▶ **WORK INSTRUCTIONS**: Whenever a line below includes the word "Open", copy that line.

━━━━━ DATASET EXTRACT ━━━━━

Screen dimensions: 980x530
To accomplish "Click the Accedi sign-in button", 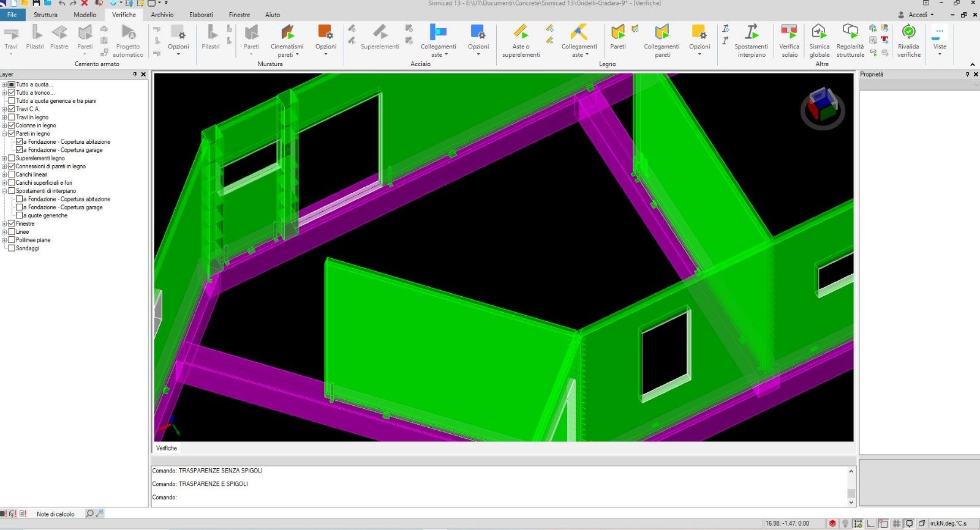I will coord(917,15).
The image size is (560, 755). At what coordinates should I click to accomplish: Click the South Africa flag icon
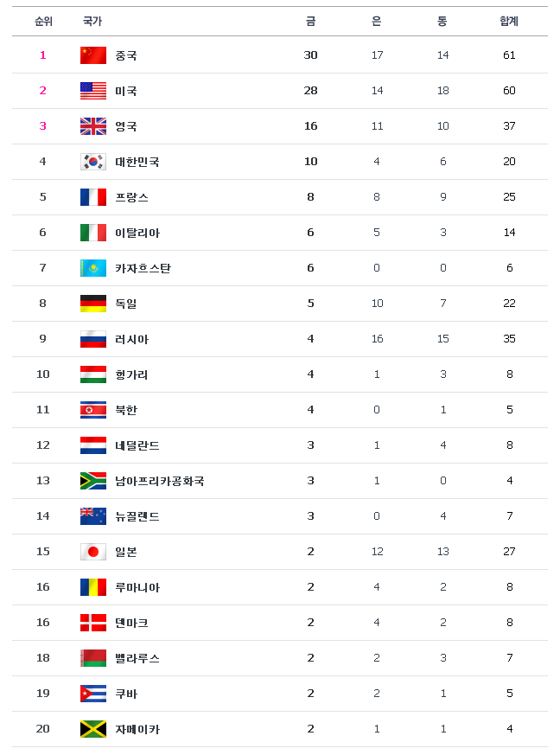pos(92,481)
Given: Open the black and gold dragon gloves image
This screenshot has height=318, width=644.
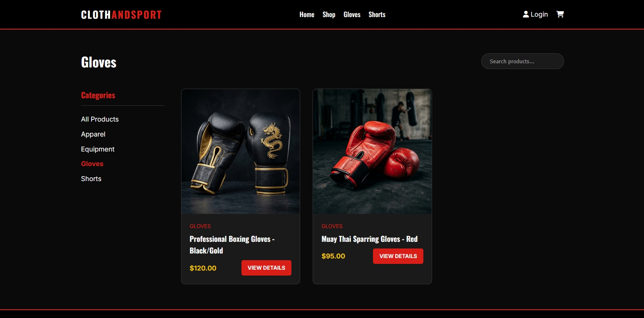Looking at the screenshot, I should (241, 152).
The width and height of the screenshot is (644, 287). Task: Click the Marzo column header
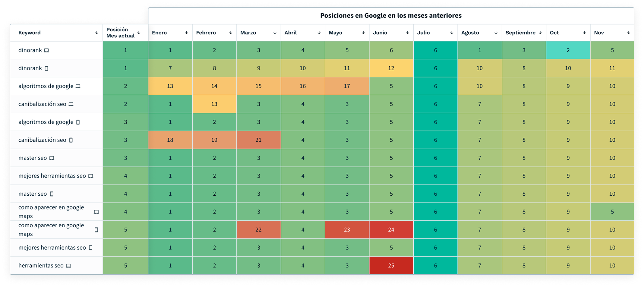click(248, 33)
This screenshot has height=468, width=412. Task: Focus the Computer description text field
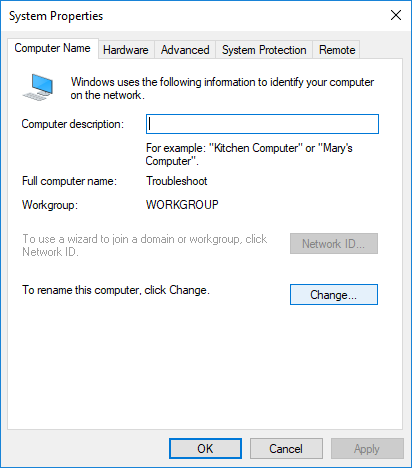(x=262, y=124)
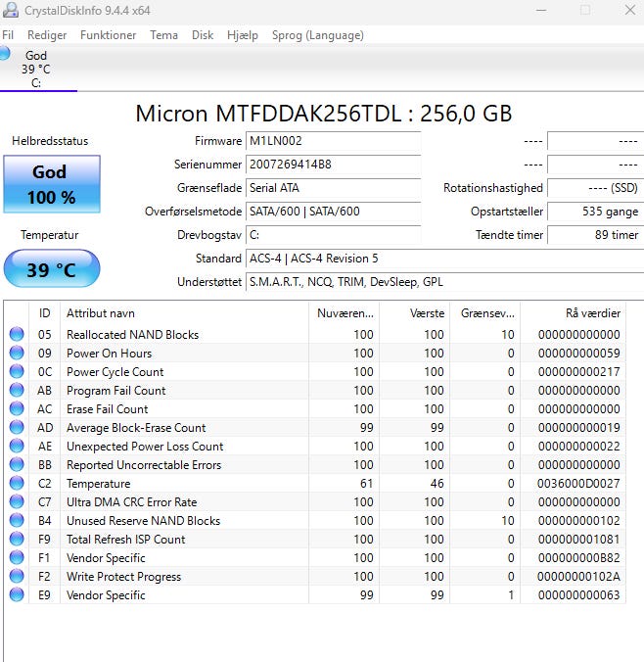Screen dimensions: 644x662
Task: Click the blue status orb for Reallocated NAND Blocks
Action: [x=17, y=335]
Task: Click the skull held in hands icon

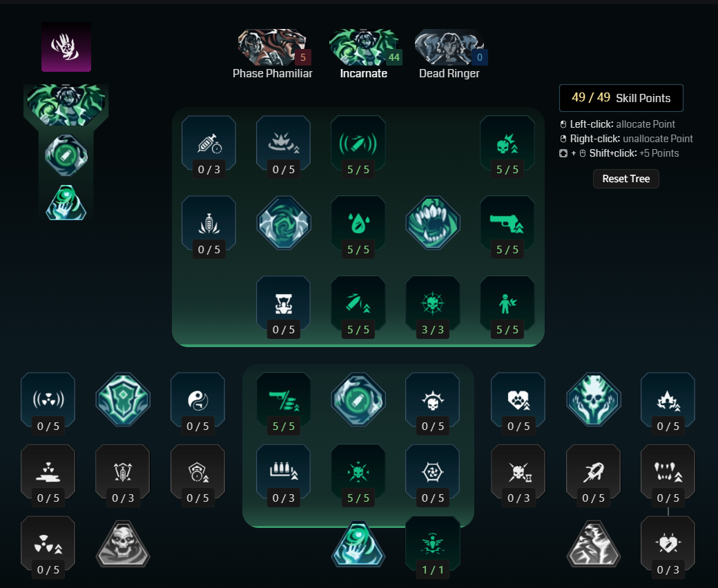Action: point(594,400)
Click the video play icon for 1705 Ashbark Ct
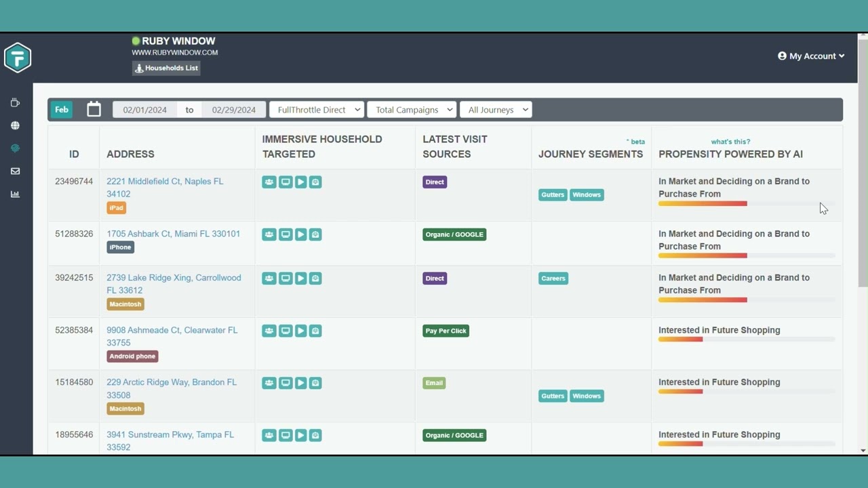 [300, 235]
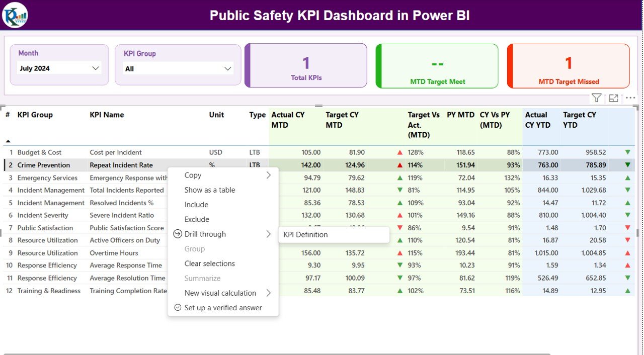The width and height of the screenshot is (644, 355).
Task: Click the MTD Target Missed card
Action: 568,66
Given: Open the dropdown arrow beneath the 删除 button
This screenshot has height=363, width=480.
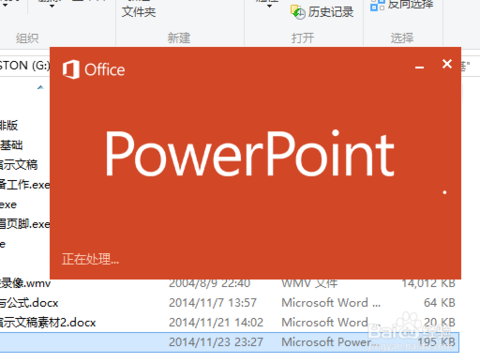Looking at the screenshot, I should tap(51, 6).
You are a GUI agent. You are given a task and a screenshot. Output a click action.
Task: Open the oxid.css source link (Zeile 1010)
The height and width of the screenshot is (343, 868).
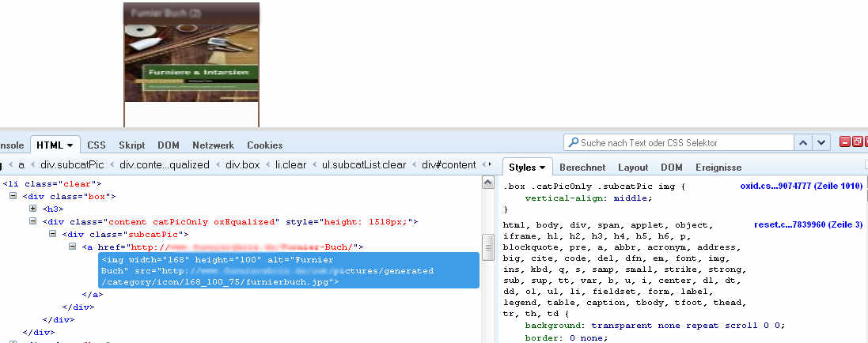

━━━━━

▶ **PROBLEM SOLUTION**:
Given: Open the black and gold dragon gloves image
Given: Open the dropdown arrow beneath the 删除 button
Task: Open the oxid.css source link (Zeile 1010)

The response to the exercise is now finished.